Thursday, January 17, 2008

Embryology Bill Report

From the CCFON report on Tuesday's vote:

Tuesday’s votes in the House of Lords
On Tuesday 15th January the House of Lords voted against on a ban on the creation of animal-human hybrids for research purposes. A proposed ban on embryo selection for ‘saviour siblings’ was also lost. Further issues, including the child’s need for a father and abortion, are due to be debated and voted upon in the Lords on Monday 21st January. Then the amended Bill will have its 3rd Reading before being sent to the Commons for further debate.

If the Bill is not amended in the Commons it will become law that embryonic stem cell researchers will be allowed to mix animal sperm with human eggs or human sperm with animal eggs, in order to create a hybrid embryo. This embryo can be experimented upon and then must be destroyed within 14 days. The UK is alone amongst Western democracies in allowing such research to take place. This legislation, which holds many other worrying provisions besides hybrids, is attacking the very core of who we are as a society, what we value as human beings, how we view the unique dignity of humanity and the lengths we are prepared to go to in perverting nature for our own selfish and often misguided desires.

If the nation is still capable of being shocked, then this Bill – if its contents were more widely known and understood – would certainly do just that.

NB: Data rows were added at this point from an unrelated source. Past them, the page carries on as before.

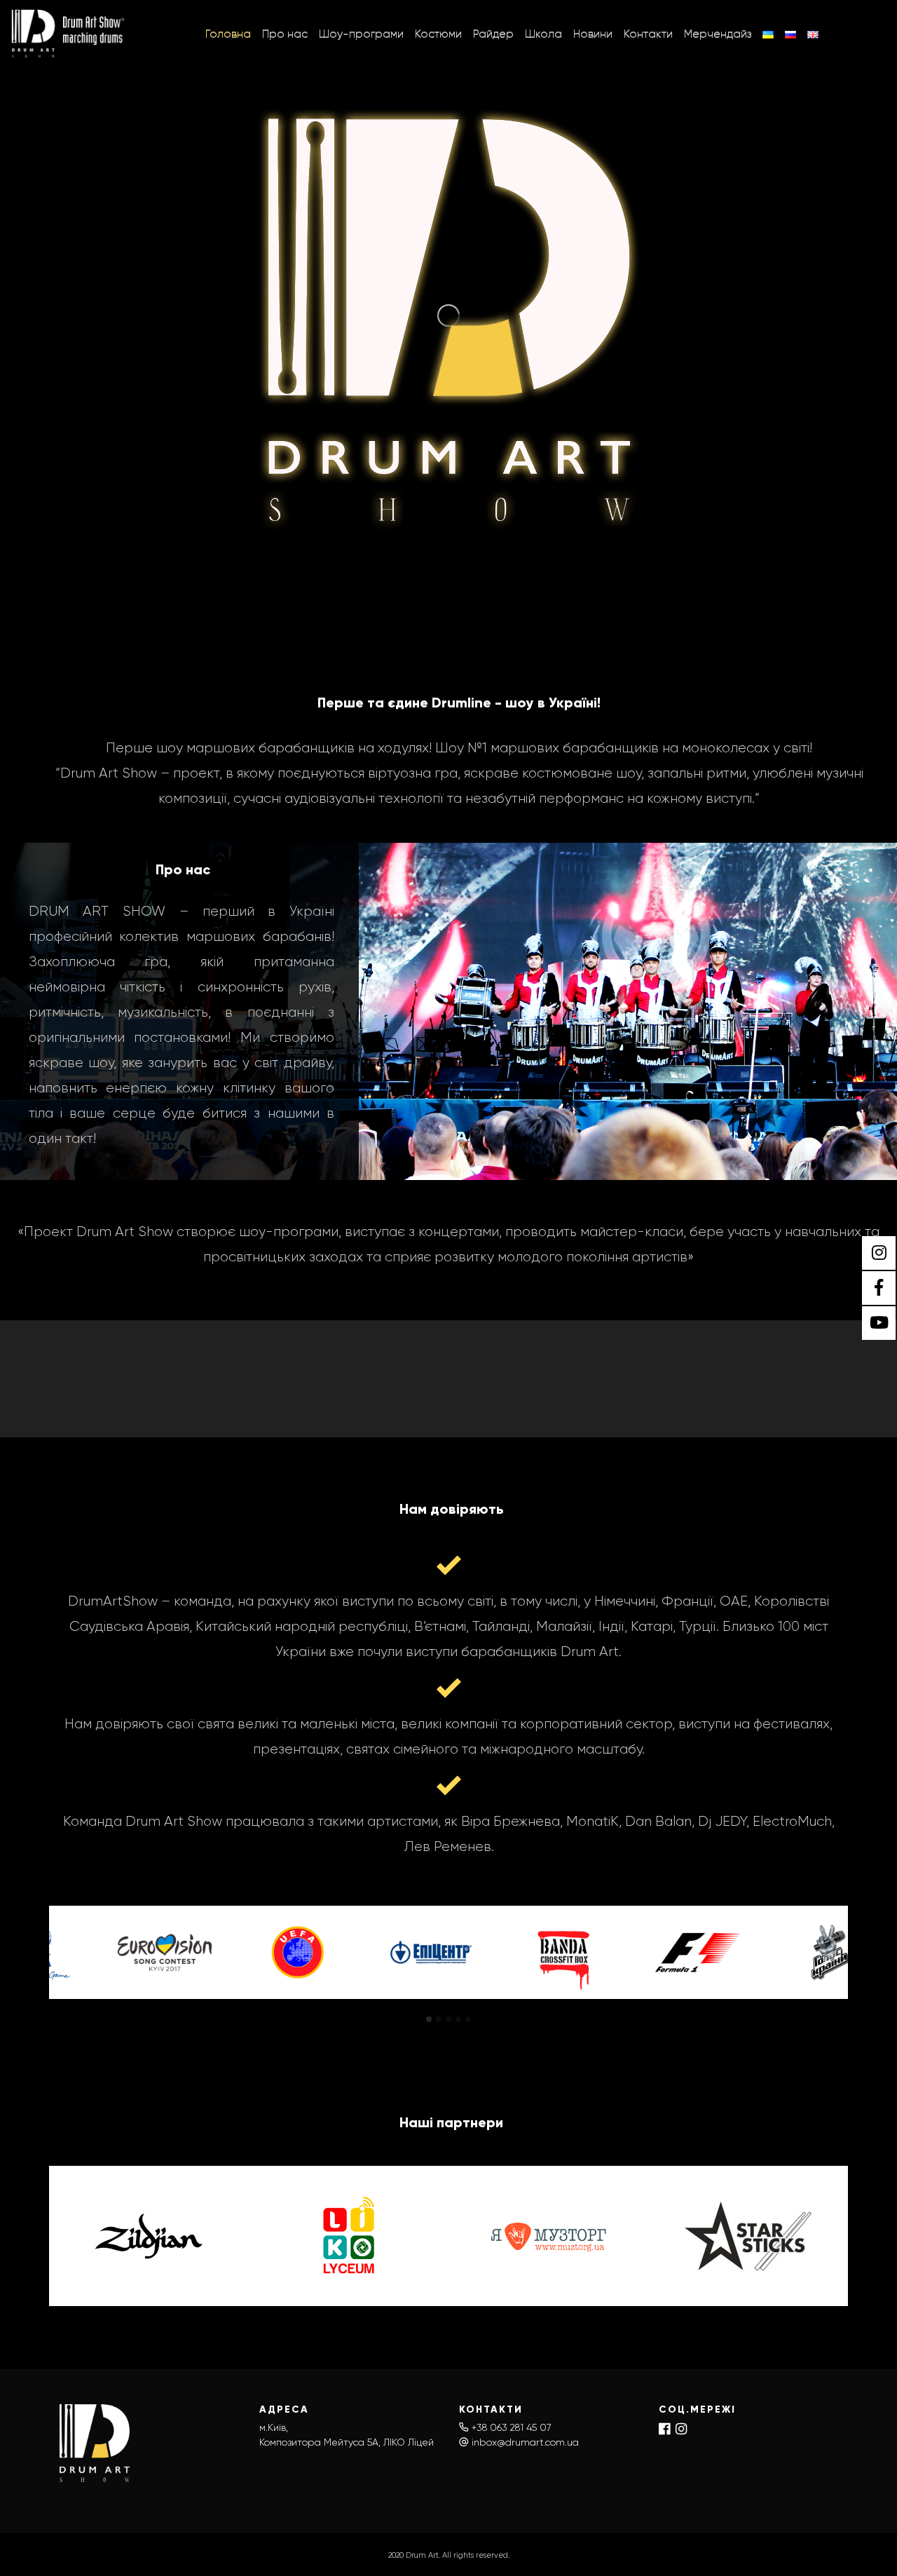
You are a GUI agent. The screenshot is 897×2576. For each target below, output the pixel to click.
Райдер (493, 33)
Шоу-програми (361, 33)
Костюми (438, 33)
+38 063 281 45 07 (512, 2427)
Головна (228, 33)
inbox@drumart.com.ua (525, 2442)
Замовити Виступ (466, 1377)
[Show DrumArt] (69, 34)
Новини (592, 33)
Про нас (285, 33)
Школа (543, 33)
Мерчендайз (717, 33)
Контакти (648, 33)
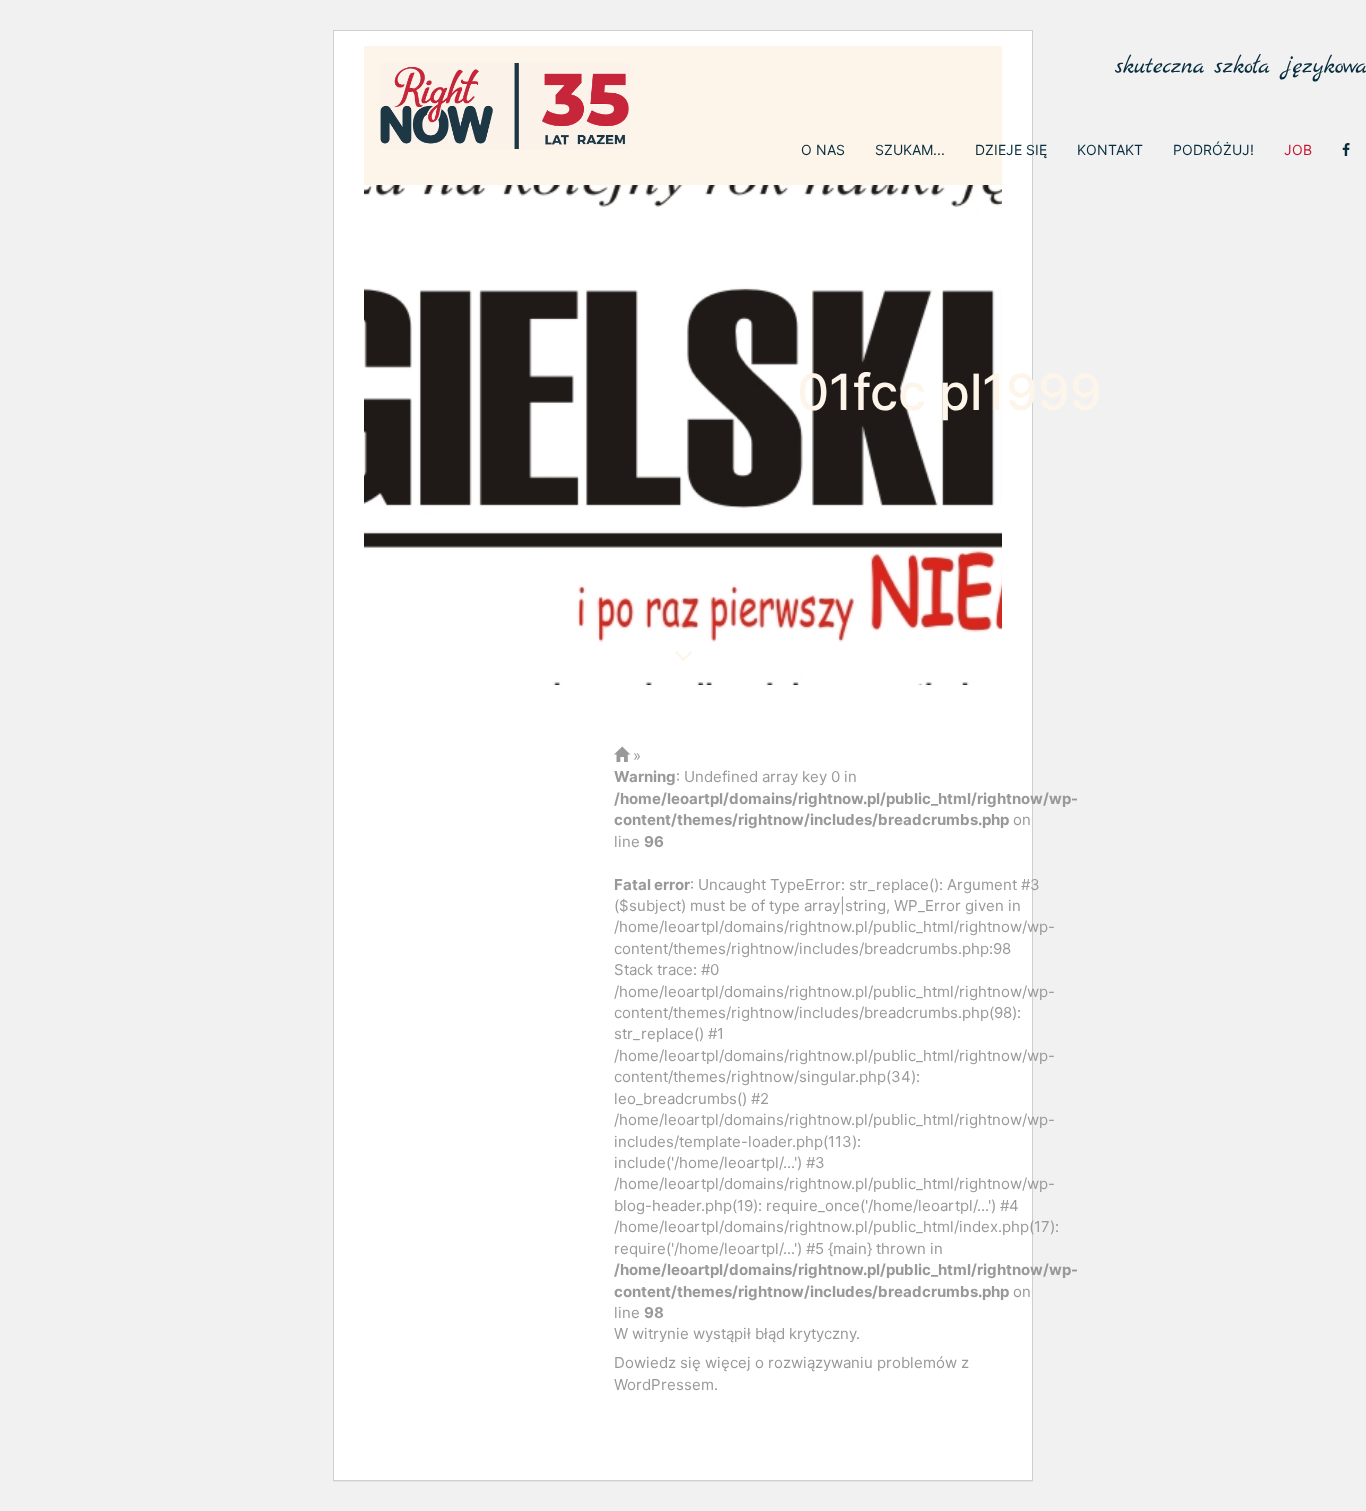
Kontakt (1110, 149)
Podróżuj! (1213, 149)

It is the church’s responsibility to speak up for God’s intention for His creation, and in the absence of a wider understanding of the Bill it falls to the church to speak on behalf the nation, to act as lookouts in the watch tower warning of the approaching dangers. Please continue to pray and tell your friends about this Bill, and read on to find out what further action can be taken...

To read the debate in full, use this link

Animal Human Hybrid Embryo vote
Lord Alton’s proposed amendment to the Bill that would have banned the creation of animal-human hybrid embryos was defeated in the House of Lords last night by 96 to 268. These hybrid embryos are now referred to in the Bill as ‘human admixed embryos’ due to a Government amendment.

Several peers spoke in favour of a ban, arguing that such research was both unnecessary and crossed an ethical boundary.

Lord Alton stated “As Parliament is dazzled with misleading claims about therapies and cures, there have been none anywhere in the world... If we permit the creation of these predominantly human interspecies embryos and full hybrids, we will be crossing an important ethical line—crossing human and animal. But for what? For the sake of a technology that we know will not be the future.”

Lord Tebbit argued “Once we get into the business of creating entities which are halfway, or somewhere along that spectrum, between animal and human, we have a deep ethical dilemma... I am also worried about the attitude of the scientific community which, while it is always willing to accept that there should be limits placed on it on ethical grounds, always seems to assume that the limits should be somewhere just beyond what is scientifically possible and what it wants to do and those limits keep moving.”

“The matters we are discussing are more of ethics than of technology. Because it is scientifically possible to do something does not mean it should be done. Because it might bring great benefit to particular people does not mean that it should be done. If we accept arguments of that kind, we are essentially accepting the argument that the end justifies the means.”

The next stage of the bill may include a government move to remove the need for a biological father in the 'creation' of embryos during fertility treatment. And todays innovation is tomorrows starting point.

Update: Nadine Dorries MP has some good stuff to say on her blog. "Whenever there is a bad decision in parliament, you will often find money at the bottom of it."